PROBLEM STATEMENT
Retype the passage of the fsck forum thread starting with "So, yesterday my" and going on through "argument by default?", keeping every word and mark unchanged.

PAGE TEXT
________________________

Shouldn't fsck run with '-y' when needed?

Hello, I hope I’m posting in the right category as I don’t think it’s a troubleshooting issue, if not please advice.

So, yesterday my pi5 restarted and won’t come up on SSH. It pinged, but no ssh. I went and bought a microhdmi cable only to discover that video output is not enabled by default on a raspberry5 -_-

I then booted to a new fresh sd card, ran fsck on my original root partition, chose Y at every question and that was it, it fixed the problem. You know, it’s a raspberry, sometimes corruption happens.

So I am left here wondering: why did I have to do that? What was the purpose of that? I doubt anyone nowdays (me included) has any clue what FSCK is asking anyway, shouldn’t fsck be run with the -y argument by default?

I understand that there is a degree of risk there, but we’re talking about an OS that mostly runs on small SOC systems that are usually headless and remote.

I think it’s risk worth taking, considering that the alternative is hours of downtime, a potential trip to the store for some hardware and an operator on site… To just press Y.

Also, is there any way to configure fsck to run with -y? I know some disto offer that option, but I couldn’t find anything official for DietPI.

Thanks to anyone that wants to contribute. The project is great by the way, this is the first real issue I had and except for this I couldn’t be happier. Cheers!

Maybe a misunderstanding what DietPi is. DietPi is not an own operating system or destro. It’s a Debian system running some tweeks and scripts to make it “Diet”. Means all tools are plain Debain tools. This includes documentation and functionality.

I’m aware that it’s “just scripts on debian”, but calling it that seems demeaning.

Back on topic: on Debian you’d add fsck.repair=yes on grub but generally speaking grub is not found on raspberry and it’s not (at least by default) on DietPI.

Yet it seems that on raspbian the option is on by default in the cmdline.txt, so I wonder why is not present in DietPI?

Was it overlooked? Or is it a design choice?

In any case, I believe the current default should change or there should at the very least be an option to do so, but I’d like to hear other people opinion on that.

grub is a bootloader for x86 based systems. Its not something available on arm SBC

I guess @MichaIng can explain why it is like it is.

I wrote so because grub apparently works on raspberry too.

Still I’d like not to go off topic with this, my question was genuine and we’re focusing on the wrong things here.

HDMI output is not enabled OOTB on RPi 5? On my last test it was IIRC :thinking:. But hotplug detection does usually not work in my case, so I need to have the screen attached before boot.

What did you do to enable video output, if it was not before?

About your actual question: The default for fsck.repair is preen, which passes the fsck -p argument instead of -y, fixing only issues which are safe to fix without potentially causing more damage/data loss: e2fsck(8) — e2fsprogs — Debian trixie — Debian Manpages

We decided to follow the conservative default instead of enforcing all repair steps, though I agree that this has downsides as well, especially if users have no other Linux system to manually check the affected drive/SD card. Like better some chance for more data loss, but a booting system, than the system not booting at all?

________________________

DATASET CONTENT
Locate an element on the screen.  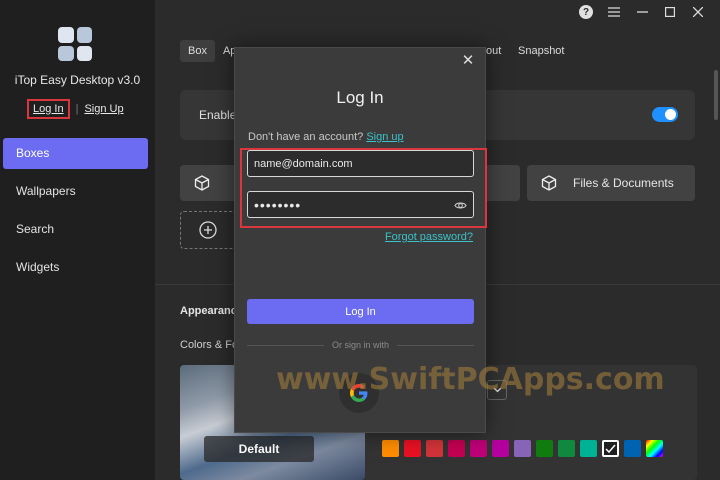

________________________

SOLUTION FOR THIS EXERCISE
So, yesterday my pi5 restarted and won’t come up on SSH. It pinged, but no ssh. I went and bought a microhdmi cable only to discover that video output is not enabled by default on a raspberry5 -_-

I then booted to a new fresh sd card, ran fsck on my original root partition, chose Y at every question and that was it, it fixed the problem. You know, it’s a raspberry, sometimes corruption happens.

So I am left here wondering: why did I have to do that? What was the purpose of that? I doubt anyone nowdays (me included) has any clue what FSCK is asking anyway, shouldn’t fsck be run with the -y argument by default?